*** Opening of MATERIAL SUPPLIED ***

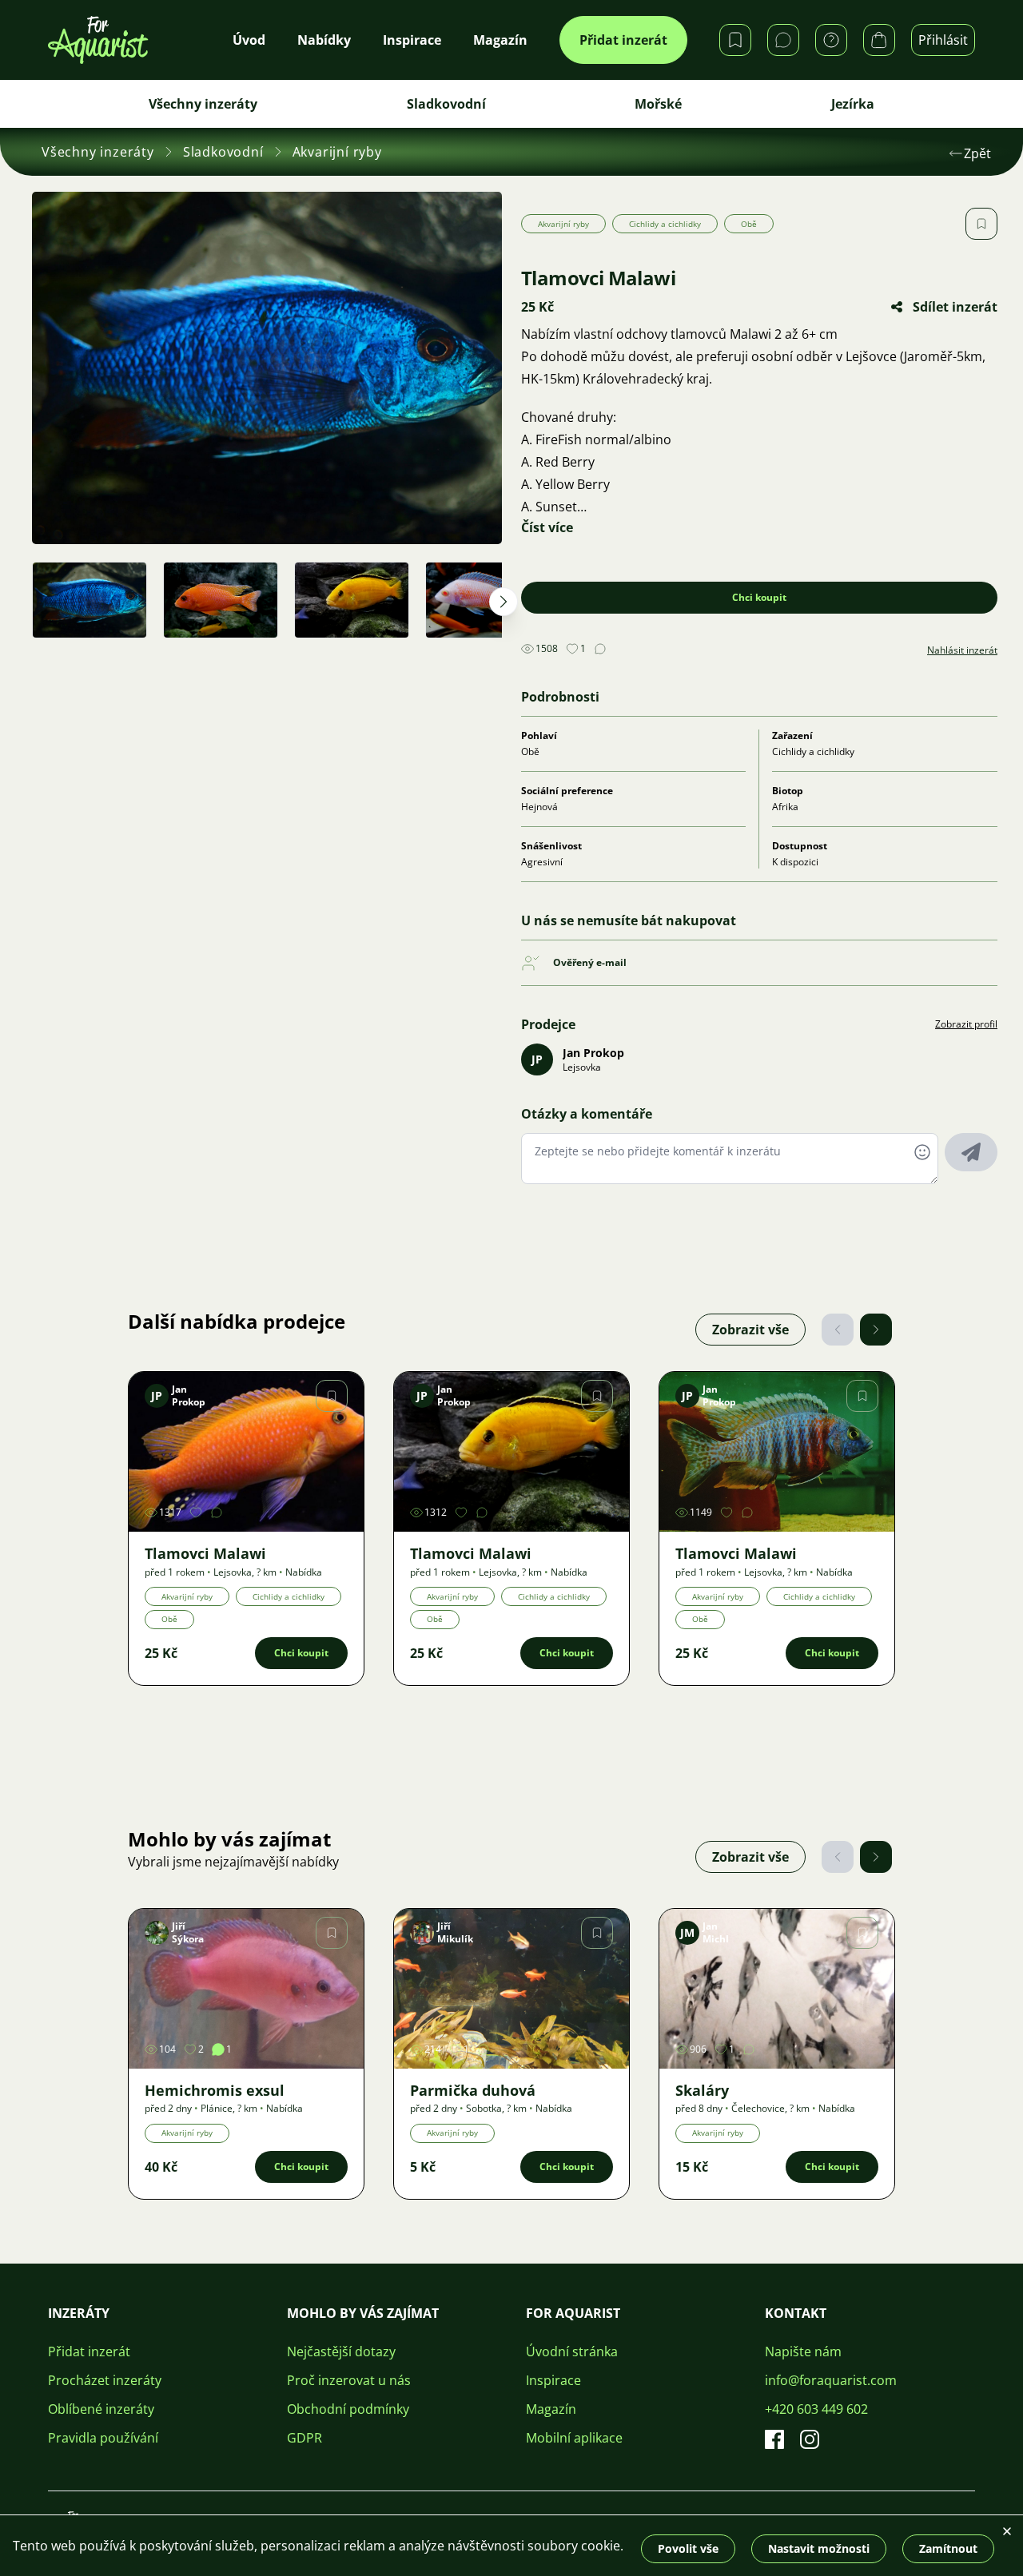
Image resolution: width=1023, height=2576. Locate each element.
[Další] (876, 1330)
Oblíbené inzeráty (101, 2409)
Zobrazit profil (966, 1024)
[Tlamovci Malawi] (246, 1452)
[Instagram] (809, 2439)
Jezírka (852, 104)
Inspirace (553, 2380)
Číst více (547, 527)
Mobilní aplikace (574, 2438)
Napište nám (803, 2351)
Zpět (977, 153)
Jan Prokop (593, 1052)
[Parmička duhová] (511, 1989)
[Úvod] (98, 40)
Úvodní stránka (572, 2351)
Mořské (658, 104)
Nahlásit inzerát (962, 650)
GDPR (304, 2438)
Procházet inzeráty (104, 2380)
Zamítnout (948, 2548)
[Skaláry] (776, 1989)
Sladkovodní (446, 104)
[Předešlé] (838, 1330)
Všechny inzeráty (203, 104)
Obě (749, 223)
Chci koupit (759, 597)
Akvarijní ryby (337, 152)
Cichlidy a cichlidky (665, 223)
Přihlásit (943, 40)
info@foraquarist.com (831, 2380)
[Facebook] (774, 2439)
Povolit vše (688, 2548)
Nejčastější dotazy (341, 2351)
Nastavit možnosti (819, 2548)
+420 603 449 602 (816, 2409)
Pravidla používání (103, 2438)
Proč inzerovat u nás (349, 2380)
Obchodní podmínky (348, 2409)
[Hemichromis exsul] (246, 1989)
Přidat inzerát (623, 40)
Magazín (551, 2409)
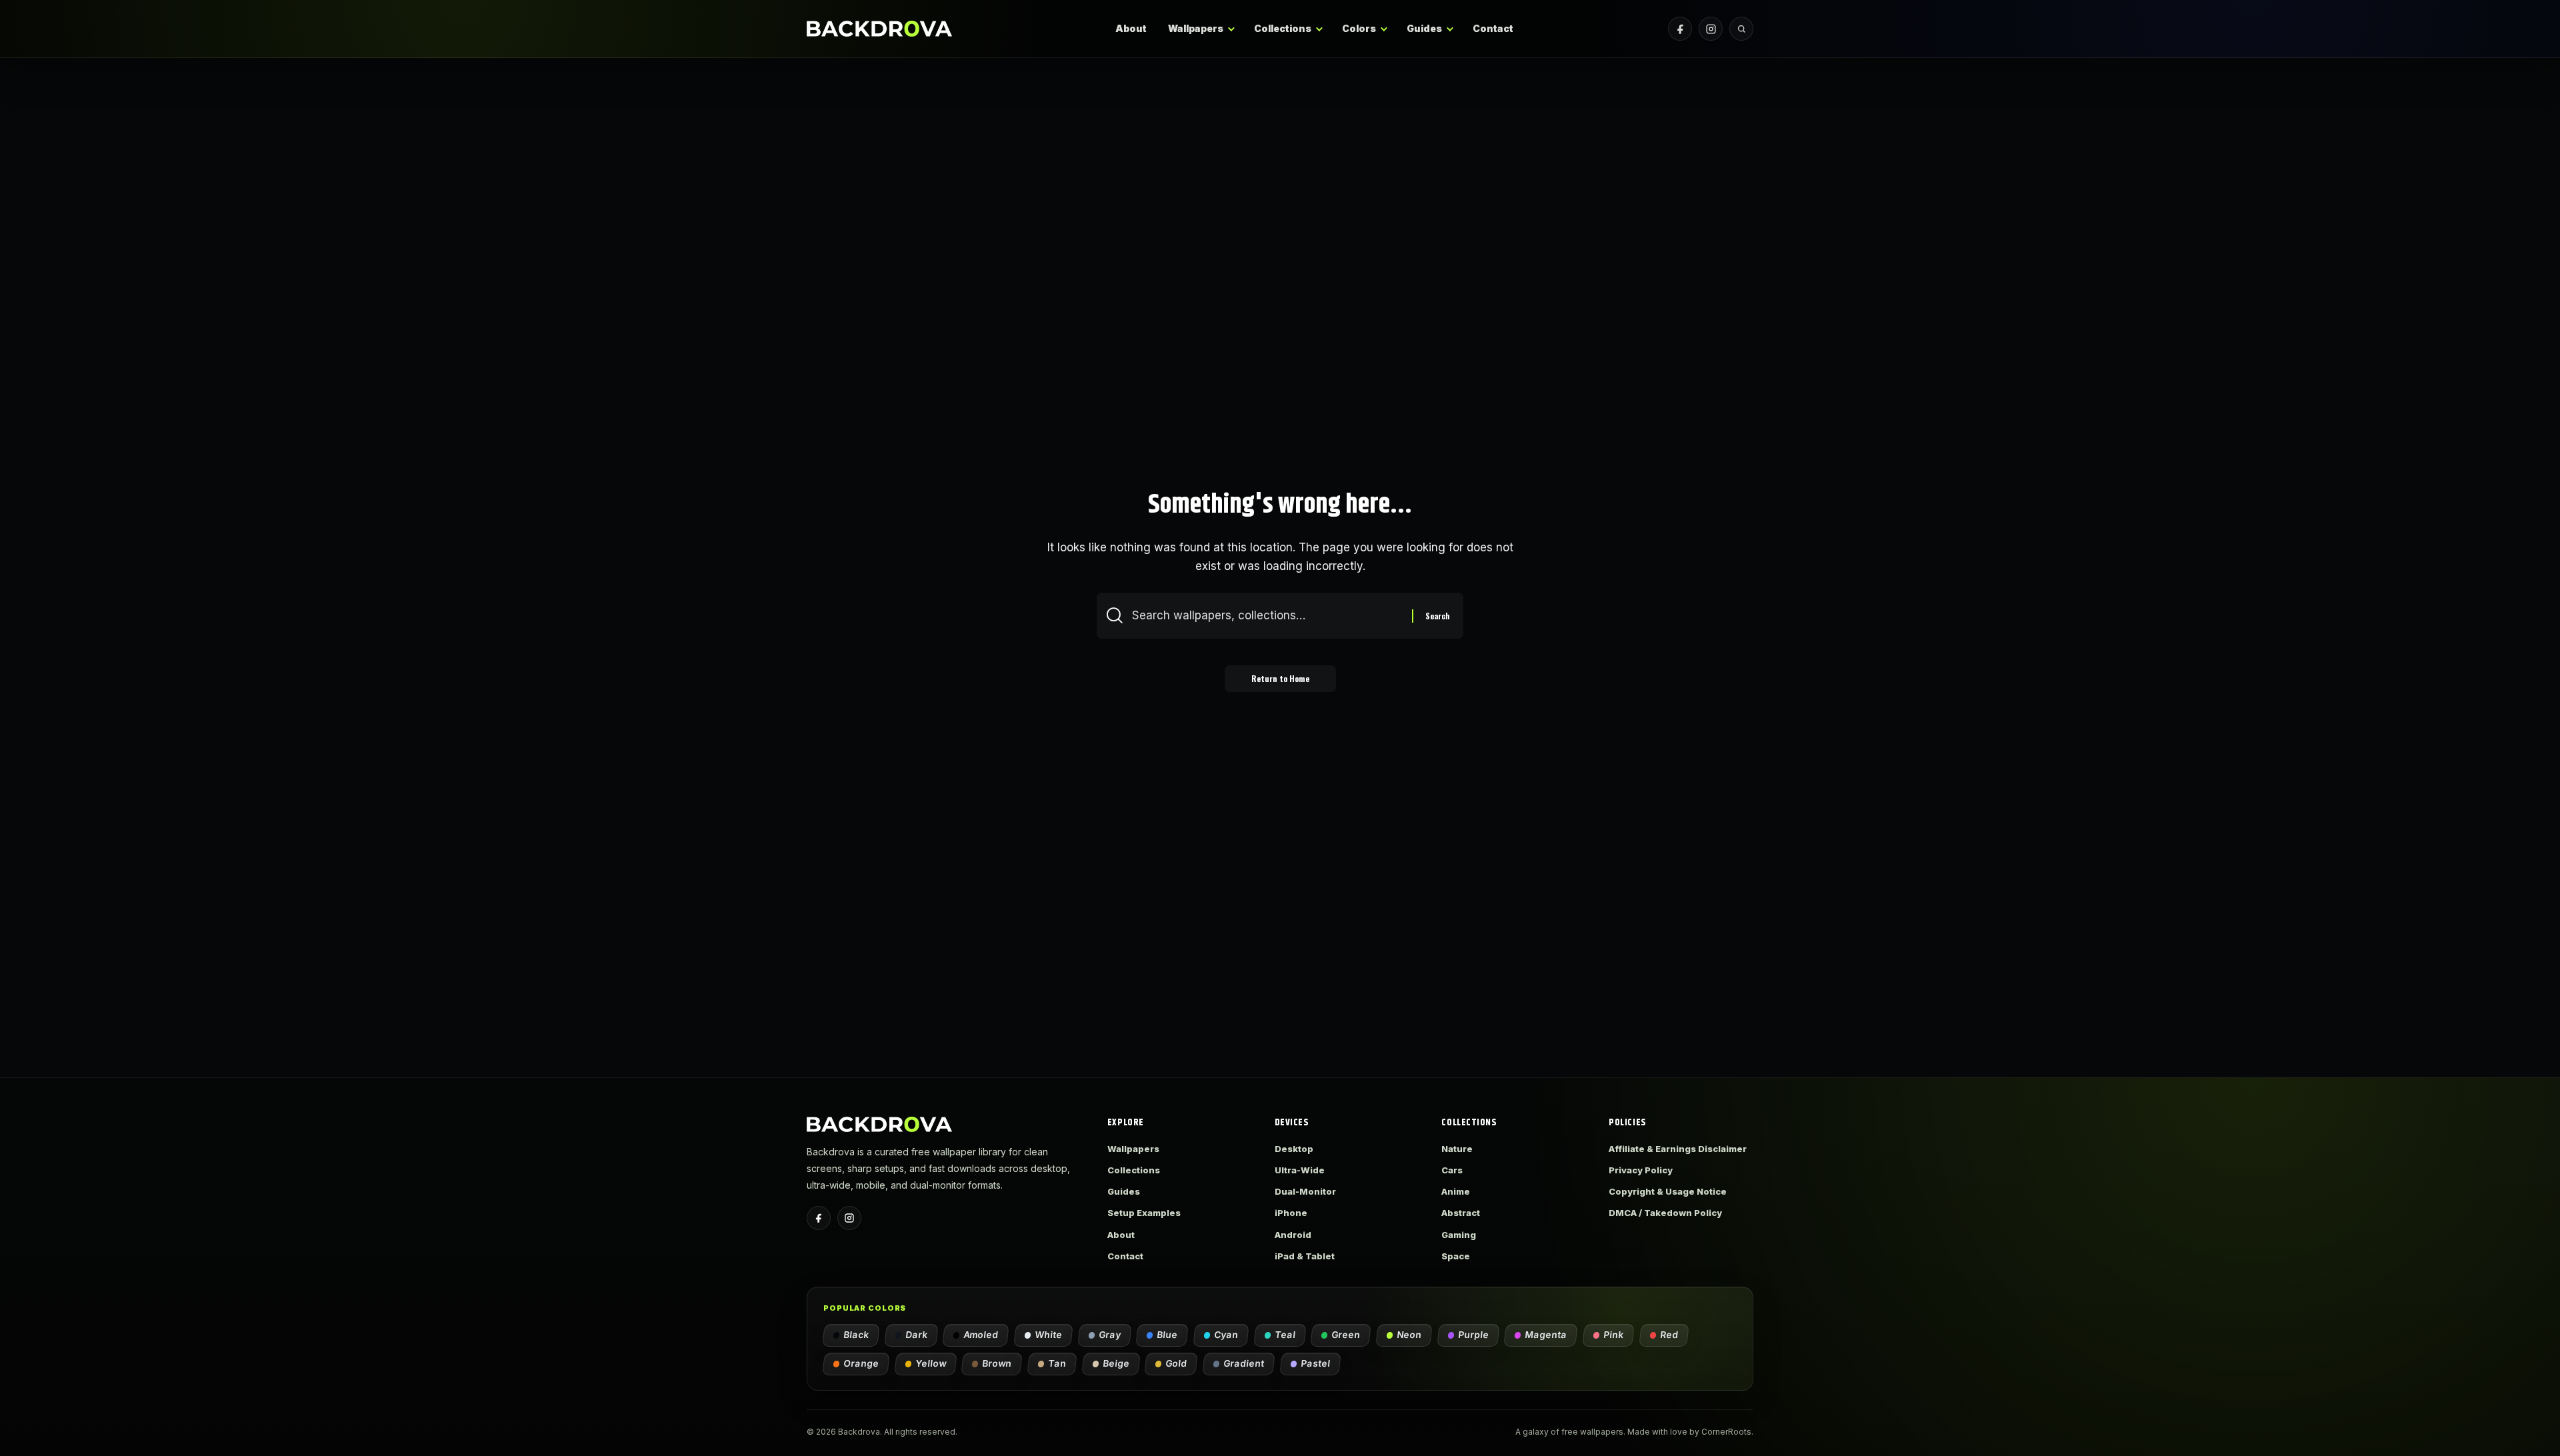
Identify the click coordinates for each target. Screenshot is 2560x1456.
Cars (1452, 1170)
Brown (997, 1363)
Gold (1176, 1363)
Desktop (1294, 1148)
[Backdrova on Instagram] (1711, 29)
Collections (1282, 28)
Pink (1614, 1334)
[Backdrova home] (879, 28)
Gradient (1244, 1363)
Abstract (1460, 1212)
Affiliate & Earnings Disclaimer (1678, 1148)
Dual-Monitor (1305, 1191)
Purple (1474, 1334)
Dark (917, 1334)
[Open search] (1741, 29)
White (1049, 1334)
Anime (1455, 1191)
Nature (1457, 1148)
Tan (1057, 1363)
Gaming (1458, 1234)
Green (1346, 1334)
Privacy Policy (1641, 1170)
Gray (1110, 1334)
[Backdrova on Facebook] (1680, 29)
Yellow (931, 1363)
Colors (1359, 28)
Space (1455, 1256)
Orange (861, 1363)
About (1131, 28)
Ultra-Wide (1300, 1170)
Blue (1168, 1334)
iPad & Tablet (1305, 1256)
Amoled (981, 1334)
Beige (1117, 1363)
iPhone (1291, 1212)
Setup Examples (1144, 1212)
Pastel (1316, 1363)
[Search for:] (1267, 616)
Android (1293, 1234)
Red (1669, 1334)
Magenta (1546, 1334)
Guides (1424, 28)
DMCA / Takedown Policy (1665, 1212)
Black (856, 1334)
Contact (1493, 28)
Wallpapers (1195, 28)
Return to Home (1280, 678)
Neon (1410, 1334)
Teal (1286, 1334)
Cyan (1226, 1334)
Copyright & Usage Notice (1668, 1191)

*** Close of MATERIAL SUPPLIED ***

• TRY IT
If a line in the listing contains the string "inzeráty", count it; then give only the number of such lines.

• RESPONSE TO THIS EXERCISE
3